IMPs are challenging targets for structural and biophysical studies.  Of the over 100,000 protein structures deposited in the Protein Data Bank, only approximately 3% are for IMPs.  One reason for this paucity of structures is that IMPs must be studied under conditions that closely mimic the cellular environment, namely, the bilayer lipid membrane.  Many studies to date have relied on detergents to solubilize and stabilize IMPs, but such preparations do not effectively substitute for the native membrane environment.  Furthermore, not all available measurement tools are compatible with these reconstituted IMP systems.

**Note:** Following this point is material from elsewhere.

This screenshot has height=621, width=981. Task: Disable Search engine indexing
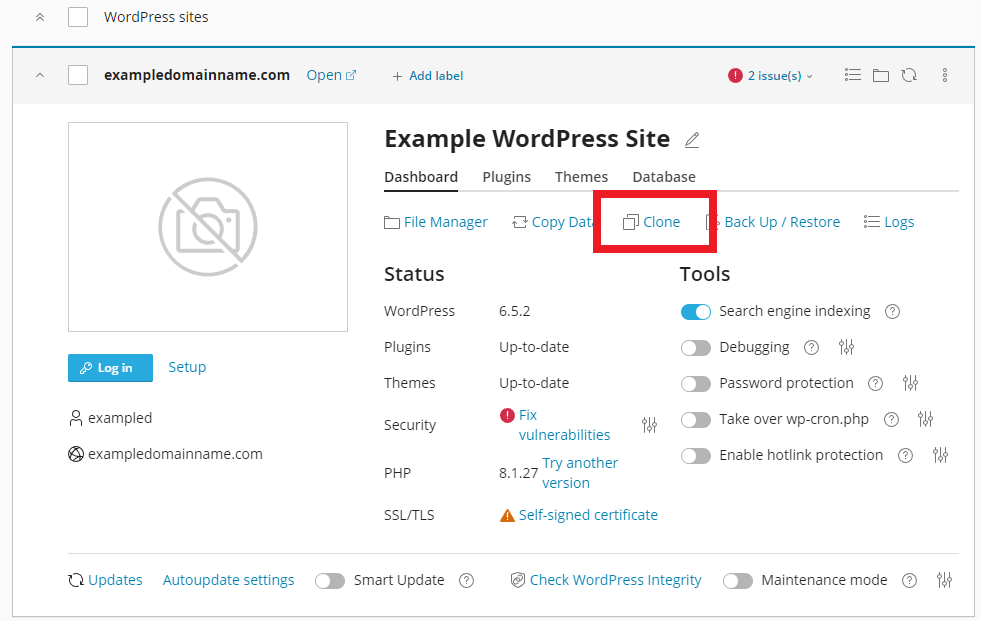click(x=696, y=311)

To address this challenge, NIST and IBBR scientists are working to establish robust approaches for functional IMP reconstitution in ‘native-like’ model bilayer lipid membranes, and to develop novel measurement techniques based upon cold neutron scattering, surface plasmon resonance (SPR), electrochemical impedance spectroscopy (EIS), and ultra-high-field nuclear magnetic resonance (UHF-NMR) spectroscopy.  A particular focus of the researchers at IBBR is the synthesis of cell membrane model systems, referred to as tethered bilayer lipid membranes (tBLMs), that can be immobilized on surfaces.  Collectively, this highly interdisciplinary effort seeks to bridge the gap from techniques based upon detergent-solubilized IMPs to studying the structure, dynamics, and function of IMPs in biologically-relevant membrane environments.  Numerous external collaborations have been forged to advance this work with research institutes in the U.S. and abroad, including Carnegie Mellon University, NSF, NIH, and Vilnius University.